OHO KANAKOさんの写真展「日々、彼是」が、2020年9月20日(日)まで東京都 神田にあるTHE BASE POINTで開催されています。会場では、2019-2020年にローライフレックス3.5Fで撮り下ろされたモノクロ作品19点を展示。それらの作品では、3人のお子さんたちを中心としたOHOさんを取り巻く日常が切り取られています。
20歳のころ祖父から譲り受けたフィルムカメラで写真を始められたOHOさん。2014年に、写真家の渡部さとるさん主宰のワークショップ「Workshop2B」を受講したことをきっかけに作品制作を始められ、2017年には、銀座および大阪ニコンサロンにて個展「海馬のゆりかご」を開催されました。
本展のタイトル「日々、彼是」には、他人から見たら他愛もないようなことを悩んだり、喜んだり、笑ったり、怒ったりしながら過ごす日々の中で、他人を羨んだり、比べたりしてしまうこともあるけれど、誰かの為ではなく、ただあるがままに写真を選んでいこうという思いが込められています。その思いの背景には、子育ての中でお子さんたち、そして、改めて「写真」と向き合われたことで見出された気付きがありました。
「初めて子どもを産んだとき、あまりに写真が撮れなくて泣いた」
被写体は主にお子さんたち。それは本展以前の作品にも共通しています。そんなOHOさんですが、初めての子育てで、写真家としてのスタンスが180度変わったのだそう。「常に赤ん坊を両手に抱いているから、カメラが持てない。いつも首から下げていたカメラの定位置は、子どもに変わりました」
「ママといるより友達と遊ぶほうが楽しい」
そんな身動きの取れない状態から始まった子育てと作品制作の日々でしたが、気付けば長男は成長し、ファインダーの中から消えていきました。「家族といえど他人であり、彼らはだんだんと私の腕の中ではない場所に巣立ってゆきます。少し前まで一歩あるくことに拍手をもらっていた子どもたちは、自転車に乗り、車に乗り、速度や価値観を変え、遠くへ遠くへ行くのです」そう子育てを振り返るOHOさんですが、自身と他人とを比べて悩んでしまうこともあったのだそう。
「隣の芝生は青く見えすぎる」

提供データ
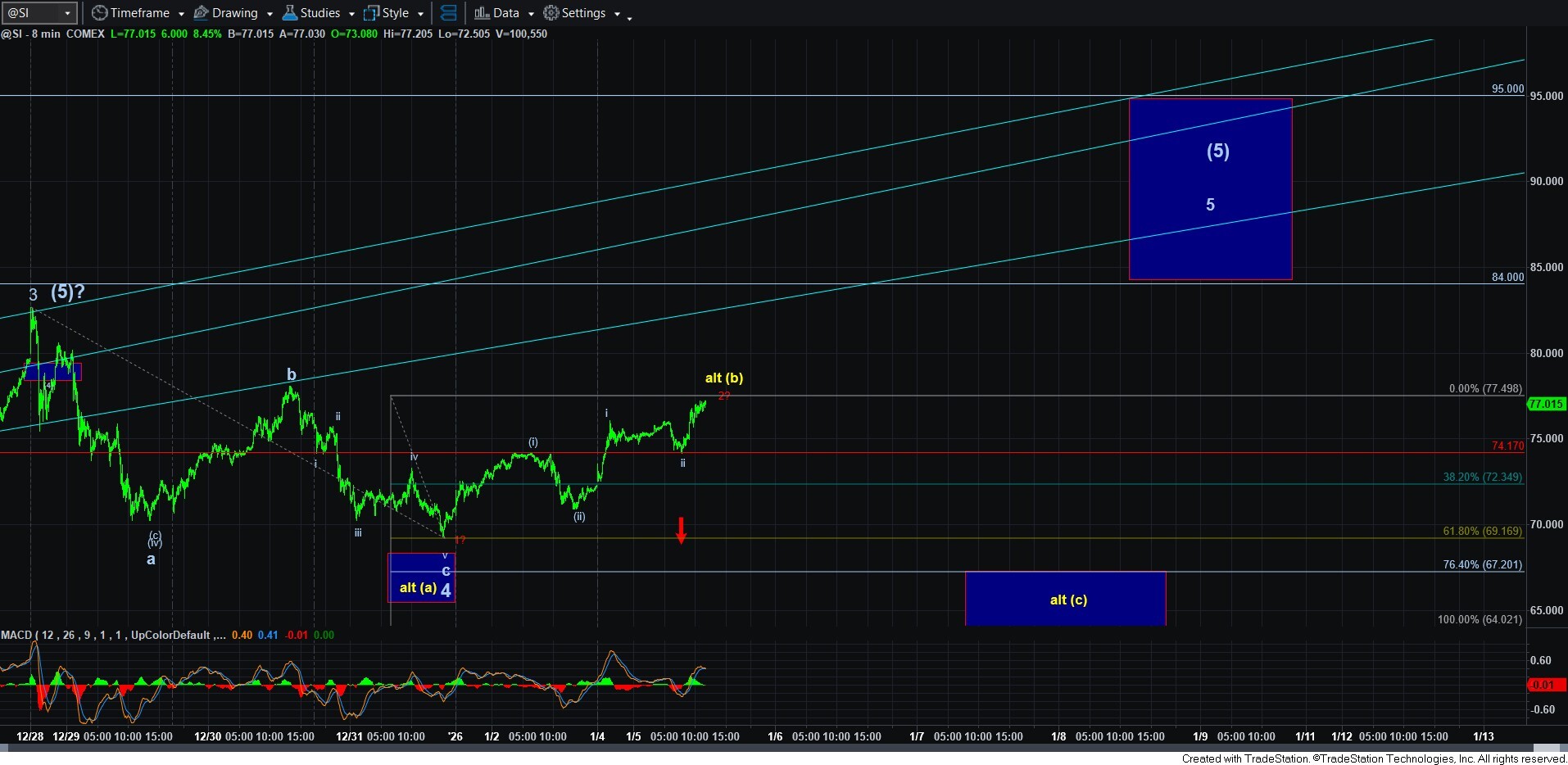Click the @SI 8 min COMEX status line
This screenshot has height=765, width=1568.
pos(52,34)
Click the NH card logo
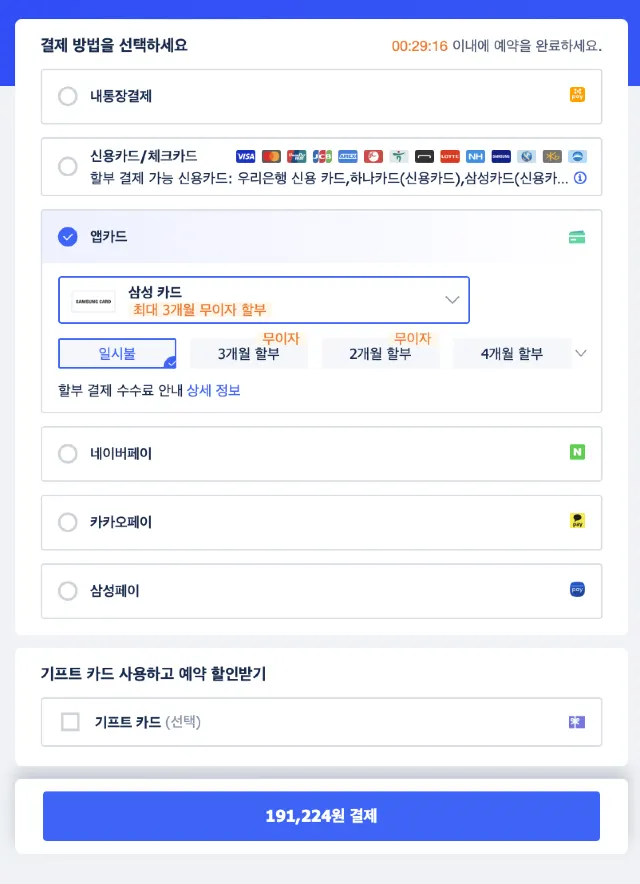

やること
(a) 写真展の記事で、かぎかっこでくくられて1行だけで独立している言葉をすべて書き出してください。
(b) 写真展の記事を、最後の1行のあとから続けて書いてください。
データは別のところから持ってきたものです。

結果
(a)
「初めて子どもを産んだとき、あまりに写真が撮れなくて泣いた」
「ママといるより友達と遊ぶほうが楽しい」
「隣の芝生は青く見えすぎる」

(b)
「子育ては楽しいことばかりではありません。日々増え続けるワンオペ育児や家事。他にやりたいことがあったとしても、それらを終えた夜中から。そして、脱ぎ捨てられたオムツの山を見て溜息をつく。そんな行き場のない日常の中で、つい他人と比べてしまう瞬間がありました。それは作品制作においても同様です。他の作品と見比べて、あの人の作品はいいなと思ってしまうこともあります」
「ですが、ふと自身の庭に目を向けると、そこには四季がありました。春には花が咲き、夏には緑が生い茂り、秋には果実がなり、枯れる時は枯れている。それは毎日見ていると気付けないこと、だから隣の芝生はよく見えるのです」
本展には、鑑賞者の皆さんそれぞれにとっての芝生が見つけられれば良いなという思いも込められているとのこと。ぜひ会場で、自身のかけがえのない日常に思いを馳せてみてはいかがでしょうか。
※本展の会場であるTHE BASE POINTでは、モノクロフィルム、印画紙、写真用品の販売および、モノクロ専門暗室やギャラリーのレンタルを行っています。詳細は、こちらをご覧ください。
【OHO KANAKO 写真展「日々、彼是」】
会場: THE BASE POINT
会期:2020年9月15日(火) 〜 2020年9月20日(日)
11:00-19:00(最終日は12:00-16:00)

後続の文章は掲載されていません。